I would not recommend the CDT if this is the first truly long hike you're looking at. The level of wilderness skill required for it is much more stringent than the other two. The access to resupply and other logistics is more limited. And yes, as earlier mentioned, you'll be much more isolated if you encounter problems.
Also, the timing of your visit will make a significant difference. If your time off begins in say, February or March, the AT is the only real option, since the outher routes are under too much snow to make a traditional thru-hike possible.
OTOH, if you can't get here until after June, the AT is likely again the only good option, and you'll need to walk it southbound because the northern terminus at Mt. Katahdin will close typically sometime in October to all except parties with special approval and experience in snow/ice mountaineering.
If you can get a starting in late April through early June, the other trails become more doable.
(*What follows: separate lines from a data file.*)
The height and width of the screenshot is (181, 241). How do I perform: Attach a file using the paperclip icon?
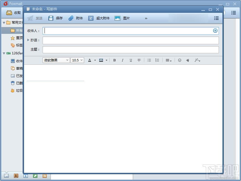click(76, 18)
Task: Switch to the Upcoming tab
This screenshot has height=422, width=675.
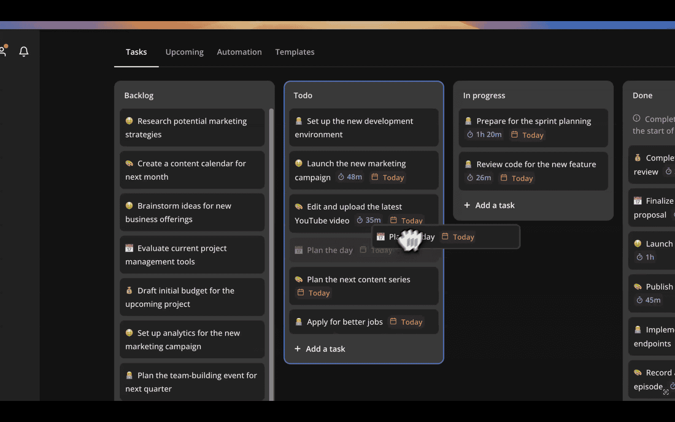Action: pyautogui.click(x=184, y=52)
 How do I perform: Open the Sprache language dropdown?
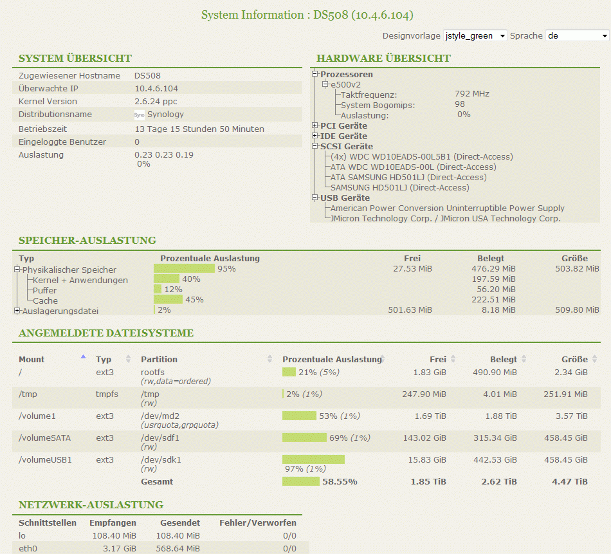577,36
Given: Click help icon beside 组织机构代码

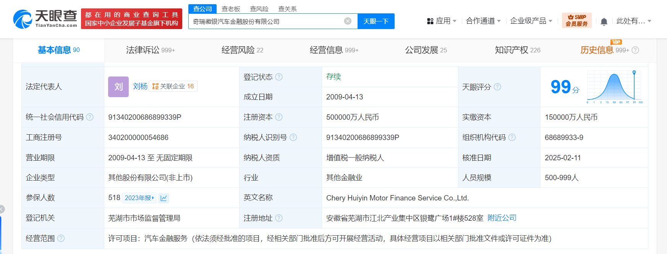Looking at the screenshot, I should [512, 137].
I will say the PCT definitely offers better views than the AT. But don't write the AT off. There is an incredible trail culture on the AT built around the trail community and its hikers that I didn't feel in the time I've spent on sections of the PCT.
Of course, I was section hiking the PCT, while I was fully immersed in trail life as an AT thru-hiker, so I may have missed out of some PCT culture, but the difference was notable to me. AT trail towns are unlike any place I have ever been, and while I am something of an introvert, I found I really enjoyed being part of a wandering tribe on the AT. Plus you get to experience small town America in multiple regions. On the PCT you just don't get so much of a cultural immersion.
But if I had 5 months off now, in the right time of year, I would choose to hike the PCT, having already done the AT.